[PROVIDED DATA Boundary: Start]

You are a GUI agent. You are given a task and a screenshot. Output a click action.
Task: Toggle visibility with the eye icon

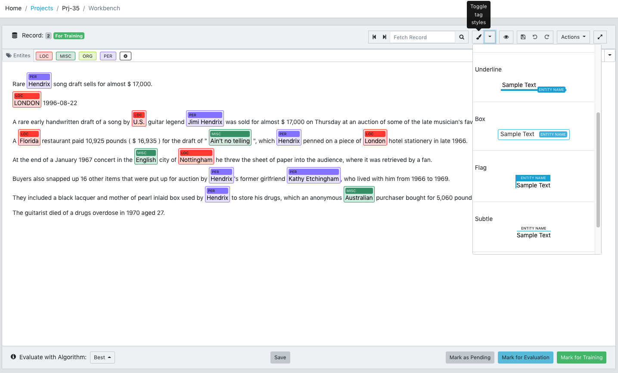(506, 37)
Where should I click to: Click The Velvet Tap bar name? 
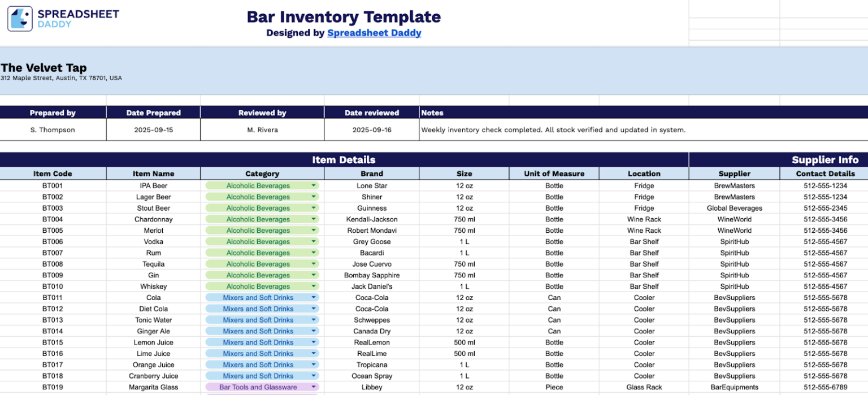(44, 67)
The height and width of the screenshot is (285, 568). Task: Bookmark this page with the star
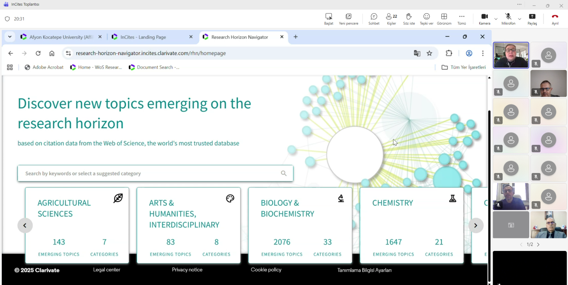point(430,53)
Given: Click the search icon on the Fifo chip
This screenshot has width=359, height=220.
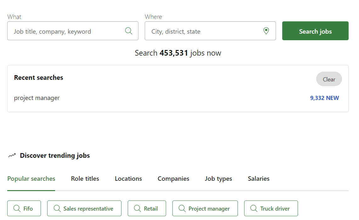Looking at the screenshot, I should pos(17,208).
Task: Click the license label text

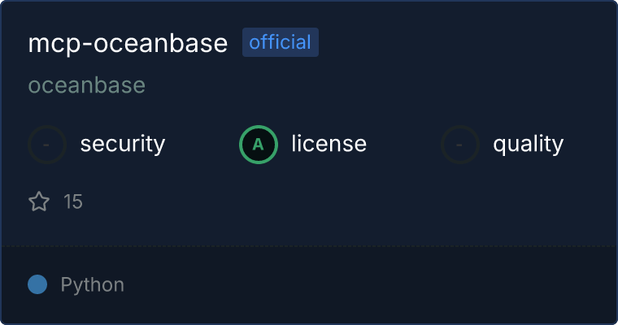Action: (x=329, y=143)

[PROVIDED DATA Boundary: End]

• WHAT YOU SHOULD DO:
Nothing but the lines from the one with "Task: Toggle visibility with the eye icon" to the one with "Given: Click the search icon on the Fifo chip" above, both included, should be transcribed, exactly and without pictures.

• ANSWER SPACE:
Task: Toggle visibility with the eye icon

(506, 37)
Where should I click to: Click The Velvet Tap bar name? 
(44, 67)
The height and width of the screenshot is (285, 568). Task: Bookmark this page with the star
point(430,53)
Given: Click the search icon on the Fifo chip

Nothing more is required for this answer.